3.4.1. Comparative Study of Quantitative Experimental Data Under the TACO Dataset
The TACO dataset encompasses numerous waste image examples in various natural environment scenarios, such as forests, roads, and beaches. This characteristic ensures that the dataset is highly diverse and widely representative. Moreover, most of the target objects in this dataset are small-sized. In this study, by comparing the experimental result data of different algorithms on the TACO dataset, we aimed to verify the applicability of the proposed algorithm in complex scenarios and its detection effectiveness for small targets. The detailed comparison results of relevant data are shown in
Table 2.
This research carried out a comprehensive and systematic comparative analysis of mainstream object detection algorithm models in a unified experimental environment. According to the data shown in
Table 2, when the input image size is 300 × 300 pixels, compared with the two-stage algorithm Faster RCNN [
20], the algorithm proposed in this study achieves a significant improvement of 6.5 percentage points in mAP. Furthermore, compared with algorithms such as YOLOv5s, YOLOv7-tiny [
21], YOLOv9s [
22], DETR-R50 [
23], and YOLOv8n-GL [
24], the accuracy of the algorithm in this study is increased by 5.7 percentage points, 10.5 percentage points, 5.1 percentage points, 2.8 percentage points, and 7.7 percentage points, respectively. To achieve the lightweight of the algorithm, YOLOv8n, with the lowest number of parameters, was selected as the base model in this study, and further optimization was carried out on this basis. Under the condition that the input image size is 300 × 300 pixels, the number of parameters of the optimized algorithm is only 2.2 M, which is 0.6 M less than that of the base model. This is because the C2f module in the original model was improved. By replacing the Bottleneck module with the MS module, the parameter redundancy caused by the Bottleneck module in processing large datasets was reduced, thus decreasing the number of parameters.

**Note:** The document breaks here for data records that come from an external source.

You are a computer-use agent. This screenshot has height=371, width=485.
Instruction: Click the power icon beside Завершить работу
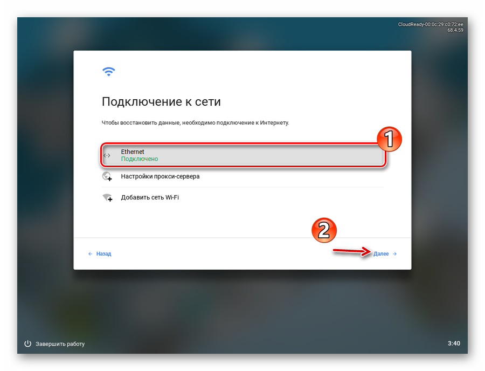28,344
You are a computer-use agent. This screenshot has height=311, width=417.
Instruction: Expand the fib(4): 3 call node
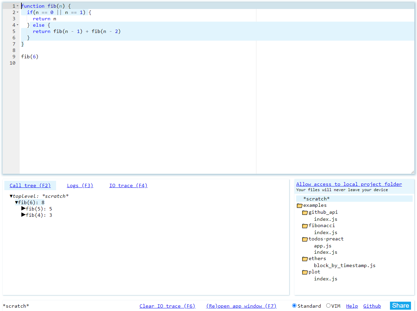[23, 215]
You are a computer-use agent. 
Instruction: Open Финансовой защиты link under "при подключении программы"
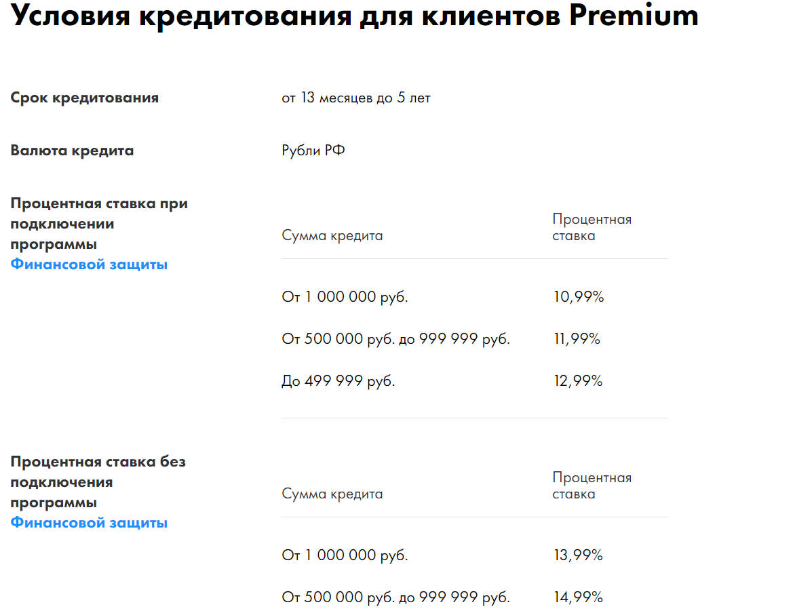(x=89, y=264)
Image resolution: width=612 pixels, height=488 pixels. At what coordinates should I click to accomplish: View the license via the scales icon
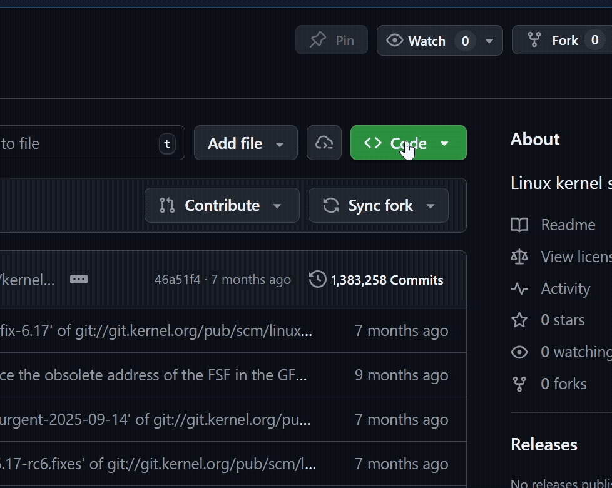[519, 257]
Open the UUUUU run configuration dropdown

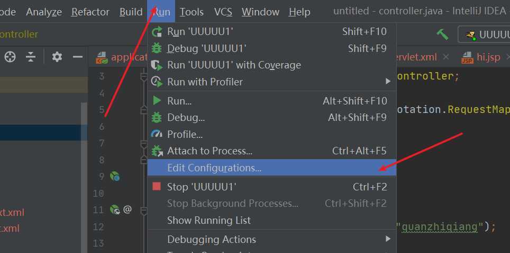coord(485,34)
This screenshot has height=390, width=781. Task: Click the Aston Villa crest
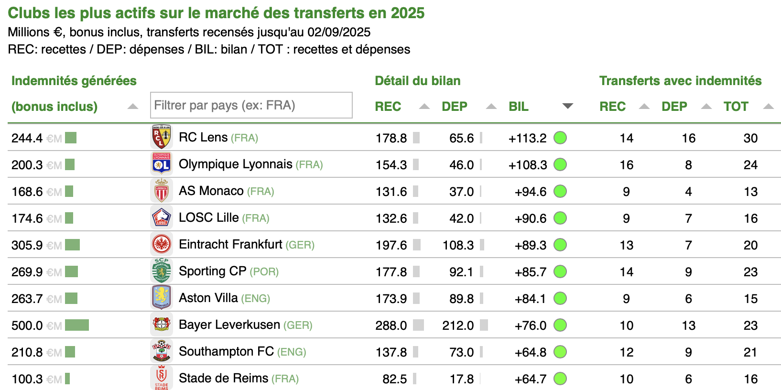pyautogui.click(x=162, y=298)
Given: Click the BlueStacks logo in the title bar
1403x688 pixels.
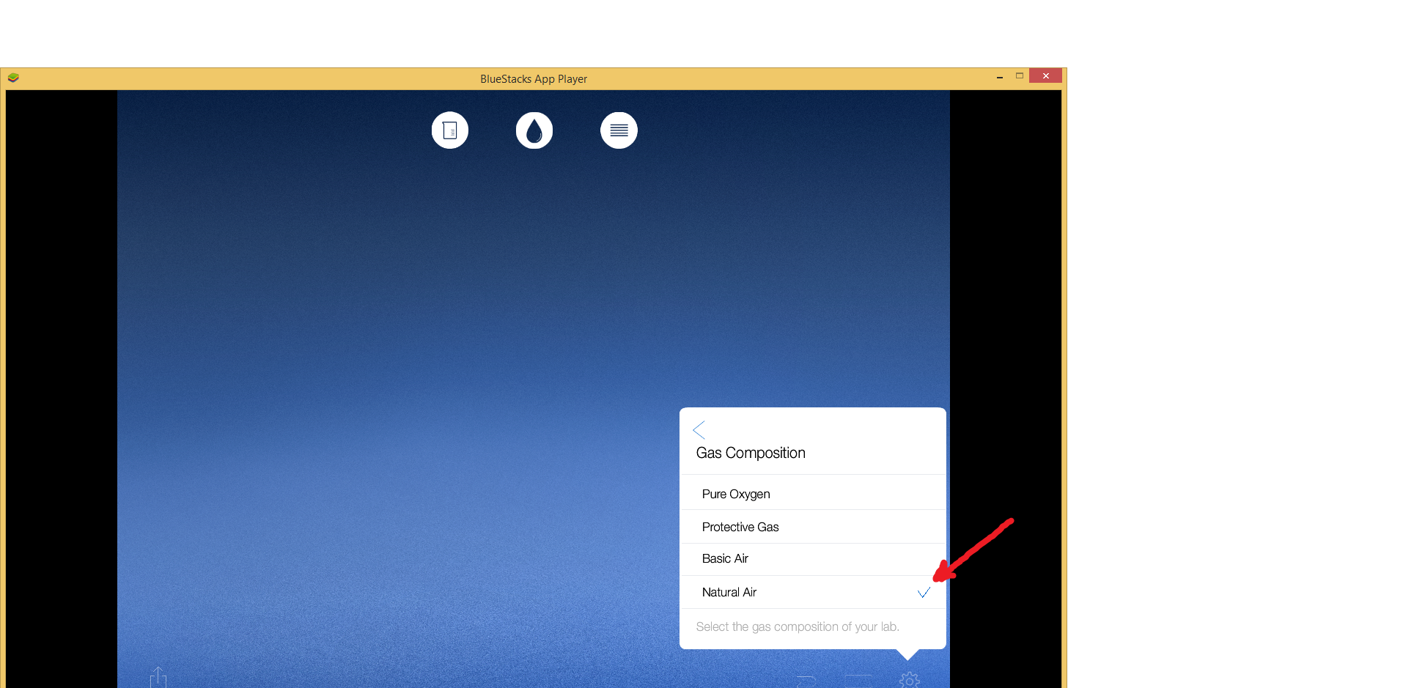Looking at the screenshot, I should (x=13, y=78).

Compared with the DETR series of algorithms, the algorithm in this study shows significant advantages in both the number of parameters and the amount of floating-point operations.
Table 2.
Comparative experimental results of TACO dataset.
Table 2.
Comparative experimental results of TACO dataset.
Method | Image Size | mAP (%) | Params/M | GFLOPs/S | FPS/S |
---|
Faster RCNN | 1000 × 600 | 71.4 | 131.1 | 370.2 | 9.5 |
EfficientDet | 640 × 640 | 53.2 | 4.0 | 10.5 | 74.8 |
YOLOv5s | 500 × 500 | 72.2 | 7.4 | 16.1 | 42.2 |
YOLO7-tiny | 500 × 500 | 67.4 | 6.1 | 13.1 | 43.5 |
YOLOv8n | 640 × 640 | 73.4 | 3.1 | 9.3 | 54.5 |
YOLOv8n | 300 × 300 | 72.8 | 2.8 | 8.2 | 72.4 |
YOLOv9-S | 640 × 640 | 68.3 | 15.6 | 26.4 | 70.6 |
YOLOv10-S [25] | 640 × 640 | 75.1 | 20.8 | 31.2 | 75.0 |
YOLOv11n | 640 × 640 | 77.2 | 2.4 | 7.2 | 82.6 |
DETR-R50 | 1200 × 800 | 65.3 | 41.5 | 136.2 | 98.1 |
DN-DETR-R50 | 1200 × 800 | 74.4 | 44.3 | 157.6 | 102.3 |
RT-DETR-l [26] | 1200 × 800 | 76.9 | 22.2 | 105.6 | 118.5 |
YOLOv8n-GL | 300 × 300 | 75.6 | 3.02 | 8.8 | 60.8 |
MS-YOLO | 300 × 300 | 77.9 | 2.2 | 6.4 | 95.3 |
In summary, the algorithm proposed in this research achieves a mAP of 77.9%, with the number of parameters controlled at 2.2 M and the amount of floating-point operations being only 6.4 S. This algorithm not only improves the ability to detect small targets but also realizes a lightweight design. Moreover, with an FPS of 95.3, it can meet real-time requirements in scenic area scenarios and provides strong support for practical applications.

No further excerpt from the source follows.